There are various myths rampant about data science. Data Science did not just come into being overnight, rather it has evolved over a long period of time to become an independent field. In 1960, Peter Nour used it as a substitute for computer science. In 1974, Naur published a study which freely used the term data science for the contemporary data processing methods used in a wide range of applications. Fast forwarding to 2001 where William S. Cleveland introduced data science as an independent discipline, extending the field of statistics to incorporate advances in computing with data. In 2008, DJ Patil and Jeff Hammerbacher used the word “Data Scientist” for the first time to define their jobs at LinkedIn and Facebook, respectively.
This brief introduction conveys that data science has been in existence for long. It is gaining more and more popularity due to the availability of huge amounts of data, better computing capabilities and development of scalable machine learning algorithms and libraries. Since it is a fast-paced developing field opening many opportunities and possibilities, more and more people are focusing on building their career in data science. There has been a lot of confusion about the roles & responsibilities of a data scientist and vague myths about how to become one. In this article, I try to address a few of them and shine a light on their realities.
One needs to have a masters and/or PhD in Mathematics or Statistics or Data Science to pursue a career in Data Science.
We discussed the kinds of roles required in a data science project and team in our last article
. To a person with a sound academic background in any of these fields, data science would be a natural choice of career. She/he could choose to work in any of the roles as per interests. Such a person could be involved in developing new algorithms or refining existing ones and so on. Having said that, it does not mean that a person with no such expertise can’t be successful in data science. There are roles like Data Analyst and Data Engineer which do not require expertise in math or stats. One needs to develop an understanding of business & data and pick up on skills like excel and coding in python or R or spark. It is easy to build knowledge of distributed computing through online courses. One can learn stats and machine learning concepts from online or self-paced or classroom-based courses
. With a good mix of theoretical concepts and hands-on experience on data science projects offered by these courses, one can easily switch to a career in data science.
Data Science is all about analytical tools and coding.
Data Science is not equivalent to learning and working on analytical tools like SAS or Kafka. It is also not all about always coding in languages like R and Python. Data Science projects go through similar life cycles as a normal software project. One needs to have business acumen, interpretation skills, problem-solving mindset, ability to be creative with data, presentation skills and communication skills. Working on tools and coding is a part of a data science role. A data scientist should be able to understand the business problem and think of innovative ways to solve it.
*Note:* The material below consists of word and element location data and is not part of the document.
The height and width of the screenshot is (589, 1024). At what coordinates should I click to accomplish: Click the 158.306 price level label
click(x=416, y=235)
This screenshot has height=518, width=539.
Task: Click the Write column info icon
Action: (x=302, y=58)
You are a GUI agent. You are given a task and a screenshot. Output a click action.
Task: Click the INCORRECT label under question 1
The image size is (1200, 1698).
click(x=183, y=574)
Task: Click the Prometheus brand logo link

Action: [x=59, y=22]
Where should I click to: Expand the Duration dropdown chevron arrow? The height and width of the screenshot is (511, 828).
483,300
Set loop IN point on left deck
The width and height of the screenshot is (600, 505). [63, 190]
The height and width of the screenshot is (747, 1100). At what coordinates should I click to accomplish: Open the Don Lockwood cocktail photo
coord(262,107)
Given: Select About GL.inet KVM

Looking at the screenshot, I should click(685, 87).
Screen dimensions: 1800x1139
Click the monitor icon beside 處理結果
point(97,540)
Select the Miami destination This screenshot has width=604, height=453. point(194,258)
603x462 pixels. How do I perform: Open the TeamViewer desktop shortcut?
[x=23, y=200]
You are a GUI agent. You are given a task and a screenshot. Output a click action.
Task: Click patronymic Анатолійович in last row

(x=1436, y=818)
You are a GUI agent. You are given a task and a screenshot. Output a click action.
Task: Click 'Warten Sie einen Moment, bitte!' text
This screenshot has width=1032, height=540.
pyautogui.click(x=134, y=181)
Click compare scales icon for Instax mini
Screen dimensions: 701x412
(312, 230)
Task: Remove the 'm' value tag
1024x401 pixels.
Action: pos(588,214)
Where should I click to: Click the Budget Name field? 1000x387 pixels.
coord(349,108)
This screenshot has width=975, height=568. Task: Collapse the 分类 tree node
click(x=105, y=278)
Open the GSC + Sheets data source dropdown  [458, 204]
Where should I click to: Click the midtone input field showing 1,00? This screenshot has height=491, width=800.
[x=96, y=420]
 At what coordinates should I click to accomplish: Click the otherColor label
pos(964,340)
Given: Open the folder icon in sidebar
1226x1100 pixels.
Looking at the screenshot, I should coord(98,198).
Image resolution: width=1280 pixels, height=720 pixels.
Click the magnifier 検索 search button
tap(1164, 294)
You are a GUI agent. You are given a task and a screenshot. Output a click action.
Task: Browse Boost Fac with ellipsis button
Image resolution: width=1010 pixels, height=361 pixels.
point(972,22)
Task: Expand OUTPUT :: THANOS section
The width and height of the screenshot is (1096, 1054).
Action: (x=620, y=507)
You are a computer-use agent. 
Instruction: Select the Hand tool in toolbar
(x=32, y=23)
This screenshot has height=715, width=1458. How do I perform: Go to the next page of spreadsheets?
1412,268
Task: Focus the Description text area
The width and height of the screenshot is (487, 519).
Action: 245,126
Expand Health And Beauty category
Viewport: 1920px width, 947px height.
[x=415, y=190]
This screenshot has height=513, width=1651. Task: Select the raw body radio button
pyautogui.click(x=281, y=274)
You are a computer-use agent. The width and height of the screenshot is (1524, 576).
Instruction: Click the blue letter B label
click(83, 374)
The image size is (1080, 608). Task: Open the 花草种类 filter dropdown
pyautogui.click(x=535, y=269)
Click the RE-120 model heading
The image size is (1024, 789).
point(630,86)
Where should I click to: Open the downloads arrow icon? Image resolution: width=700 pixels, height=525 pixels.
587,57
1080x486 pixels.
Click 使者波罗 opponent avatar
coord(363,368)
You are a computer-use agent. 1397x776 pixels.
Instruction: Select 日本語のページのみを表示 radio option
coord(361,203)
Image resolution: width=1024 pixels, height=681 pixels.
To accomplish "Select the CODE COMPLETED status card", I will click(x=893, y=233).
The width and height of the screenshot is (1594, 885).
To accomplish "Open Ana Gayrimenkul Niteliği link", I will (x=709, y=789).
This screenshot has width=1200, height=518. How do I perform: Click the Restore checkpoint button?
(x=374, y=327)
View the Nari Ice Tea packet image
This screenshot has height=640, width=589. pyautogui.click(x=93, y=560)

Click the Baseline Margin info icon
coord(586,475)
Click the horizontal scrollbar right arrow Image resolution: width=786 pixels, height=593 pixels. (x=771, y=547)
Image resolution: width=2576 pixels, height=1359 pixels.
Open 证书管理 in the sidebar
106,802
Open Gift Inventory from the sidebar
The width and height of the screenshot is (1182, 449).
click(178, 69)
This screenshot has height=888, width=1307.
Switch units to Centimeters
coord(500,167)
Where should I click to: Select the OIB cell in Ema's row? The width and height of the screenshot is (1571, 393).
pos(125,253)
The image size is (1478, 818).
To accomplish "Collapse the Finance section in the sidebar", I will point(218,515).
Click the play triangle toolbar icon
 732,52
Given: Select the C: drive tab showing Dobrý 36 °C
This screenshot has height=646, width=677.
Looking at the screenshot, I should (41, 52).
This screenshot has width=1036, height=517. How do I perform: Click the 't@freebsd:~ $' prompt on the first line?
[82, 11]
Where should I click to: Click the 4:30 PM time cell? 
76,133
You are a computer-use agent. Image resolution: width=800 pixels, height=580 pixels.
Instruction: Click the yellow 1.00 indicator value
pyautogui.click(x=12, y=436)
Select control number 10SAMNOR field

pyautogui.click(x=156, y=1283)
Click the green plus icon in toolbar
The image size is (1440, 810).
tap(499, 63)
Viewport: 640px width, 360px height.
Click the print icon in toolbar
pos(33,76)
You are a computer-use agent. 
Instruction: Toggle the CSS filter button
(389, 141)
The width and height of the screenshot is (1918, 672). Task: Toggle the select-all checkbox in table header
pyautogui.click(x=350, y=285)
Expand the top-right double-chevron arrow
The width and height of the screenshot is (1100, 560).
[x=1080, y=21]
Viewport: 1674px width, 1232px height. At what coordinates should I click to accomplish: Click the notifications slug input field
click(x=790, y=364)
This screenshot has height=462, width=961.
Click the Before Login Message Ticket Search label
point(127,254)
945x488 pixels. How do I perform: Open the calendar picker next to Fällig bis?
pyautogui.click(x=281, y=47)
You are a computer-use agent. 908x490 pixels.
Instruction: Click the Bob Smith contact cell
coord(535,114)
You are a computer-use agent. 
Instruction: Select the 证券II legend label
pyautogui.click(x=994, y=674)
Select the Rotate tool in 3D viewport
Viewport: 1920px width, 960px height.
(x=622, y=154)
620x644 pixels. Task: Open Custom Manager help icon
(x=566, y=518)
A data scientist should also be capable of presenting findings and observations to non-experts through simple graphs and plain English.
Data Scientists always work on developing predictive models.
Due to the romanticism of the word data scientist, we might think that a data scientist’s job is to create complex predictive models only. But its only half the truth of the story. Building models is the least time consuming and the easiest task in the job list of a data scientist. A major chunk of a data scientist’s time goes towards gathering relevant data and cleaning it, processing and feature engineering. Data collection is the first and most challenging task in the data science project. One needs to figure out the data that should be analyzed for the stated problem. The data then needs to be processed to make sense of it. Choosing the right variables for a given problem can be very daunting and frustrating. That’s where domain knowledge helps. Hence, it’s not all about machine learning algorithm only and always.
Working on Kaggle challenges translates to real-time project experience.
In Kaggle competitions, companies share problem statements with the datasets and invite participants to solve them. These competitions are indeed great resources for learning about machine learning algorithms and feature engineering methods. But these competitions do not map to real-time data science projects. The datasets shared for such competitions are provided by the host companies. The major task of gathering, cleaning and processing of the data is done by the hosts themselves.. While in real time projects, data collection and processing tasks are to be done by the data science teams. These two tasks are very time consuming and complex. Finding the right data is supreme because analysis done on incorrect data would be not useful to anyone.
You can learn Data Science in a few months.
Data Science is not like working on a tool or fixed format use cases that you can master in a few months. Data science is about identifying patterns and deriving insights from the data; and transforming such knowledge to solve business problems. Each business problem is unique and may require a different thought process and ideas. One becomes a data science pro by working on a multitude of problem scenarios, continued learning and hard work. It is a hap field and it is exciting to be a part of it, but it comes with great efforts and learning.
It could be difficult to choose/change a career. Nevertheless, do a lot of research and make informed choices. It is important to have the aptitude and attitude to make it big in data science.